Série d'exercices:
a. D'après le texte sur la pollution plastique à La Réunion, pendant quelle période la quantité de déchets augmente-t-elle nettement aux abords de l'île ?
b. Extrayez du texte sur la pollution plastique à La Réunion tout le passage qui va de "Vrai témoin de" jusqu'à "précise Margot Thibault.".
c. Prolongez, s'il vous plaît, le texte sur la pollution plastique à La Réunion à partir de l'endroit où il s'arrête.

Texte extrait:

Récemment, des scientifiques d'un organisme environnemental américain ont estimé à 170 000 milliards le nombre de morceaux de plastique à la surface des océans. Leur étude alerte sur des "niveaux sans précédent" de pollution depuis les 15 dernières années et affirme la nécessité urgente de solutions. À La Réunion, cette forte présence de micro-plastiques menace la biodiversité (photo : rb/www.imazpress.com).
La Réunion est en permanence touchée par la pollution marine et plus précisément plastique du fait de sa position dans l'océan Indien et son exposition aux courants marins notamment au courant équatorial sud.
- La Réunion, une île exposée -
Margot Thibault est doctorante à l'Université de La Réunion. Elle réalise des études sur la caractérisation et la détermination de l'origine des débris plastiques accumulés dans le gyre subtropicale de l'océan Indien. Pour elle, la pollution marine est un phénomène constant sur l'île qui est "soumise à de très forts courants de surfaces océaniques qui acheminent des déchets venant de l'Asie du Sud Est".
La doctorante précise tout de même que la quantité de déchets augmente significativement aux abords de l'île pendant la période cyclonique.
"Les déversements des déchets dans les ravines lors de fortes pluies alimentent aussi les eaux côtières et peuvent créer des patchs de plastiques qui se dispersent au fur et à mesure du temps. Ces plastiques se dégradent sous l'action du soleil, du sel et du vent et deviendront de plus en plus petits mais ne disparaitront jamais" informe-t-elle jugeant que cette pollution est belle et bien locale.
Vrai témoin de la pollution terrestre sur le territoire réunionnais, les embouchures de ravines seraient les zones les plus exposées aux déchets et d'autant plus dans l'ouest.
"L'ouest est soumis à plus de pressions humaines d'une part mais est aussi à l'abris du vent. Les déchets viennent s'y entremêler. Il n'est pas rare de sortir en bateau et de voir des agglomérats de déchets au large du Cap Lahoussaye. Mais il est rare d'en observer au large des côtes de Sainte Rose, zone soumise à de forts courants" précise Margot Thibault.

Entrées fournies:

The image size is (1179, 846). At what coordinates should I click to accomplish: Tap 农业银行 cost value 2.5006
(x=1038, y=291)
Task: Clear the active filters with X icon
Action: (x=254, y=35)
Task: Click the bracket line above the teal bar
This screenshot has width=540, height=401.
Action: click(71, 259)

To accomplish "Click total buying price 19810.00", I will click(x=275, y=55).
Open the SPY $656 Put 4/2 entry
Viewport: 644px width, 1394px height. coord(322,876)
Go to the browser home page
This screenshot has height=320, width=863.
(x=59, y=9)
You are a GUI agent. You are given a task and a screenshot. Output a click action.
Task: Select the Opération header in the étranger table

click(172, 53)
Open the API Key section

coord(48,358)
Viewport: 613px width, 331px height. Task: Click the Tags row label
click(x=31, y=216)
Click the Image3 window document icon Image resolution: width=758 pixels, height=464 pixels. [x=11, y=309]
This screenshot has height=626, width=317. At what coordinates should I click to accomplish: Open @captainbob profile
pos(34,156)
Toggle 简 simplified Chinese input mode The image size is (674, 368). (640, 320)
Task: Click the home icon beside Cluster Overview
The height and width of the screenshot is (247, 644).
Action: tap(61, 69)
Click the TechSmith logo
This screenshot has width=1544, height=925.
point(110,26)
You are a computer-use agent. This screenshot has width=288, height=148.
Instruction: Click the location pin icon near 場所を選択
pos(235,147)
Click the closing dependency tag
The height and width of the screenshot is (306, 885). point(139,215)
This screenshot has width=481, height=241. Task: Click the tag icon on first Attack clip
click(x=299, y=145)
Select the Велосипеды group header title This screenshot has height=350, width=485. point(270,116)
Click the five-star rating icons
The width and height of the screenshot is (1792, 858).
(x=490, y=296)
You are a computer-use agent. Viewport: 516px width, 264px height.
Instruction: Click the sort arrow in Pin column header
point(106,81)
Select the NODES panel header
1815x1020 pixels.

Réponses fournies:
a. Pendant la période cyclonique.

b.
Vrai témoin de la pollution terrestre sur le territoire réunionnais, les embouchures de ravines seraient les zones les plus exposées aux déchets et d'autant plus dans l'ouest.
"L'ouest est soumis à plus de pressions humaines d'une part mais est aussi à l'abris du vent. Les déchets viennent s'y entremêler. Il n'est pas rare de sortir en bateau et de voir des agglomérats de déchets au large du Cap Lahoussaye. Mais il est rare d'en observer au large des côtes de Sainte Rose, zone soumise à de forts courants" précise Margot Thibault.

c.
La pollution marine aurait ainsi plusieurs origines. D'après Stéphane Ciccione, directeur de l'observatoire des tortues marines de La Réunion, 60% des déchets marins autour de la Réunion proviennent d’Asie du Sud Est. Une autre partie importante vient d’Afrique de l’est alors qu'environ 20% est originaire de La Réunion.
Et cette situation ne s'améliore pas au vu des récentes études. Jean-Marc Gancille, représentant de Globice, groupe local d'observation et d'identification des cétacés, indique que ses équipes observent régulièrement des détritus en mer. Mais selon lui, ce ne serait que la face cachée de l'iceberg.
"Le plus problématique est la fragmentation des macro-déchets (supérieurs à 5 mm) qui restent en surface en micro-plastiques (moins de 5 mm) qui coulent au fond de l’eau. On compte au moins quatre fois plus de polluants au fond qu'en surface" développe-t-il.
Une bonne partie de cette pollution marine se compose de déchets de pêche avec des fils, hameçons ou encore flotteurs qui présentent des risques importants d'enchevêtrement pour les tortues marines.
- De nombreuses espèces menacées -
Évidemment cette situation est problématique pour les animaux et la biodiversité marine.
Au centre de soins de Kélonia, une trentaine de tortues sont accueillies en moyenne chaque année. "En 2007, 30% des tortues avaient ingéré des déchets plastique. En 2022, ce taux est passé à 98%" indique Stéphane Ciccione.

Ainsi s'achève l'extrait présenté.